## What is asked:
1. From the forum thread about gRPC connections closing after GOAWAY, reproduce the stretch from "This is stale, but" through "on Kubernetes Slack." word for word.
2. In the forum thread about gRPC connections closing after GOAWAY, what controller version does rcng6514 say they are now running after upgrading?
3. Pick up the forum thread about gRPC connections closing after GOAWAY right after its final line and keep it going.

## Extract provided:

....

I'm observing GOAWAY after ~5-10 minutes, shorter periods dependent on NGINX load

rcng6514 commented 6 months ago
...
Hello Client recieved at time 2024-04-05 08:10:04+00:00
Hello Client recieved at time 2024-04-05 08:10:09+00:00
Exception in thread "main" io.grpc.StatusRuntimeException: UNAVAILABLE: Connection closed after GOAWAY. HTTP/2 error code: NO_ERROR
        at io.grpc.Status.asRuntimeException(Status.java:535)
        at io.grpc.stub.ClientCalls$BlockingResponseStream.hasNext(ClientCalls.java:648)
        at io.grpc.examples.helloworld.TestClient.main(TestClient.java:21)
longwuyuan commented 6 months ago

@rcng6514 thanks

github-actions[bot] commented 5 months ago

This is stale, but we won't close it automatically, just bare in mind the maintainers may be busy with other tasks and will reach your issue ASAP. If you have any question or request to prioritize this, please reach #ingress-nginx-dev on Kubernetes Slack.

rcng6514 commented 5 months ago

Apologies for the delay, we've since upgraded the controller so we're now running v1.10.1. Still seem to be hitting this even with timeouts set high:

apiVersion: networking.k8s.io/v1
kind: Ingress
metadata:
  annotations:
    nginx.ingress.kubernetes.io/backend-protocol: GRPC
    nginx.ingress.kubernetes.io/configuration-snippet: |
      grpc_read_timeout 3600s;
      grpc_send_timeout 3600s;
    nginx.ingress.kubernetes.io/limit-connections: "1000"

....

## Source excerpt:
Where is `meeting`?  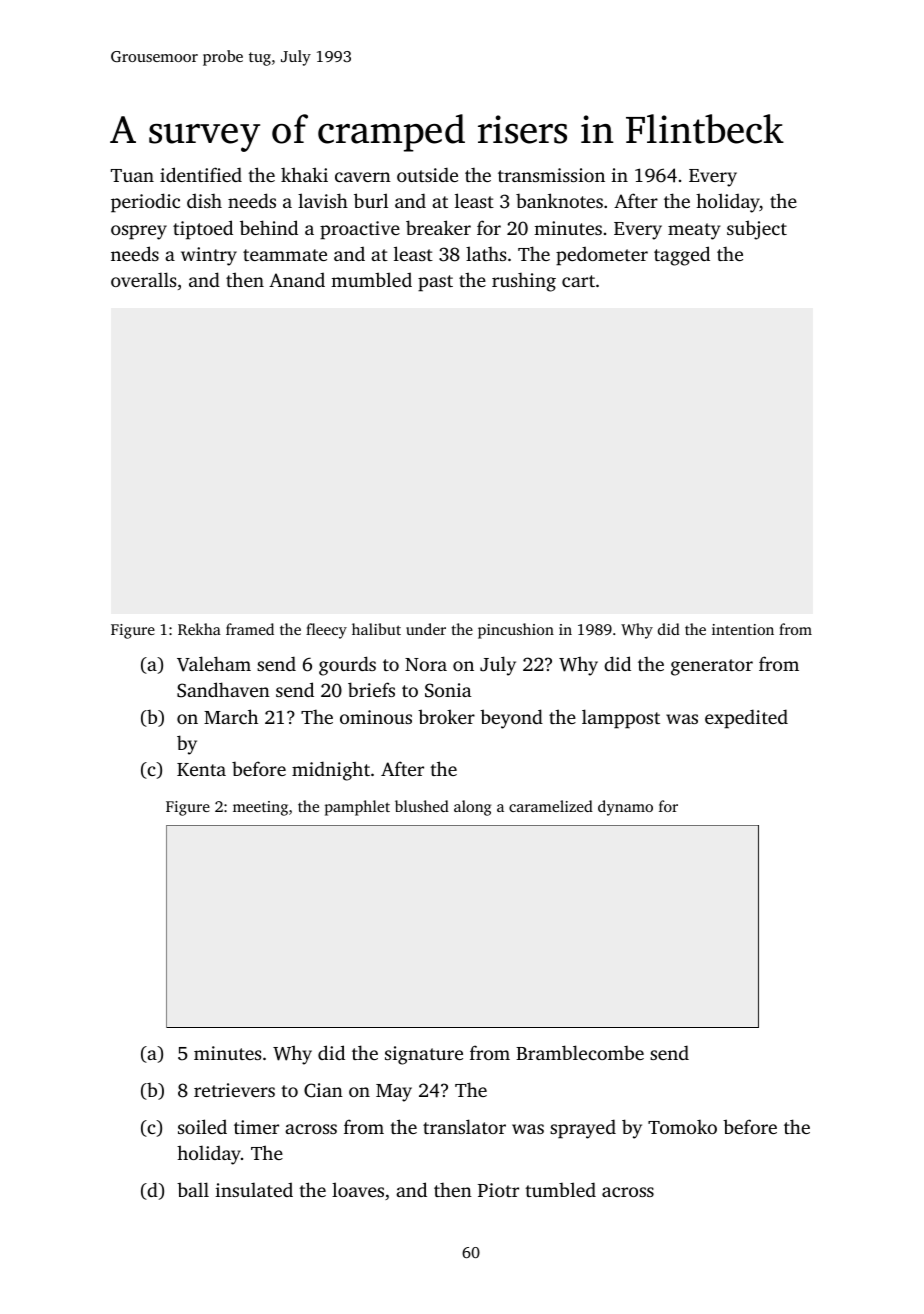 meeting is located at coordinates (260, 808).
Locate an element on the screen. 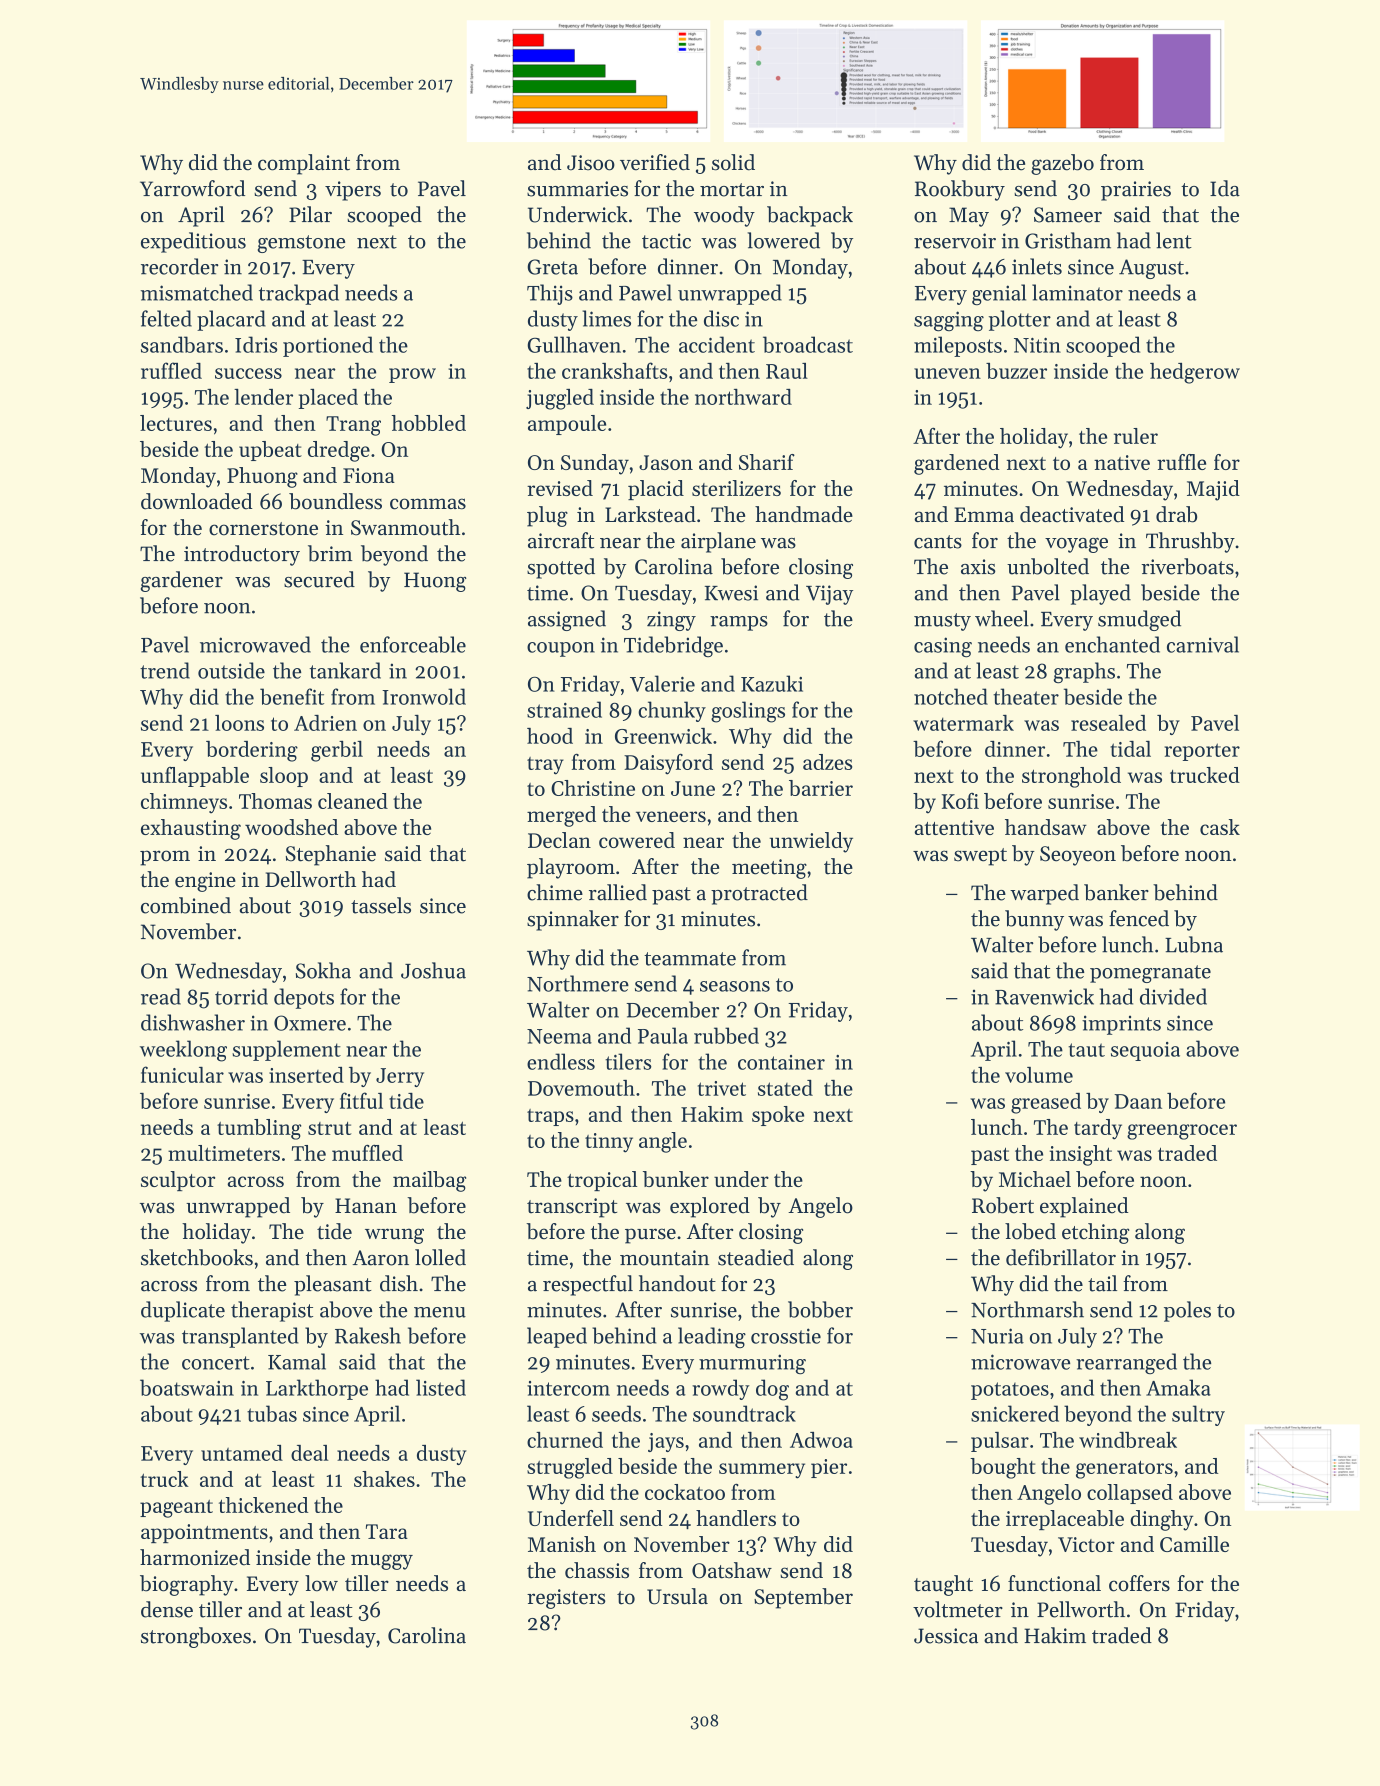 The width and height of the screenshot is (1380, 1786). gazebo is located at coordinates (1062, 164).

....

## In response:
1.
This is stale, but we won't close it automatically, just bare in mind the maintainers may be busy with other tasks and will reach your issue ASAP. If you have any question or request to prioritize this, please reach #ingress-nginx-dev on Kubernetes Slack.

2. v1.10.1

3.
    nginx.ingress.kubernetes.io/service-upstream: "true"
    nginx.ingress.kubernetes.io/ssl-redirect: "true"
    nginx.ingress.kubernetes.io/upstream-vhost: hellogrpc.example.svc.cluster.local
  labels:
    app.kubernetes.io/name: hellogrpc
    application: example
  name: hellogrpc
  namespace: example
spec:
  ingressClassName: nginx
  rules:
  - host: example.com
    http:
      paths:
      - backend:
          service:
            name: hellogrpc
            port:
              number: 8443
        path: /
        pathType: Prefix
  tls:
  - hosts:
    - example.com
    secretName: example-tls

This only seems to be on some of our higher utilised GKE clusters. Client receives response consistently for ~5 minutes followed by:


{
  "message": "Hello ",
  "dateTime": "2024-05-23 12:41:12+00:00"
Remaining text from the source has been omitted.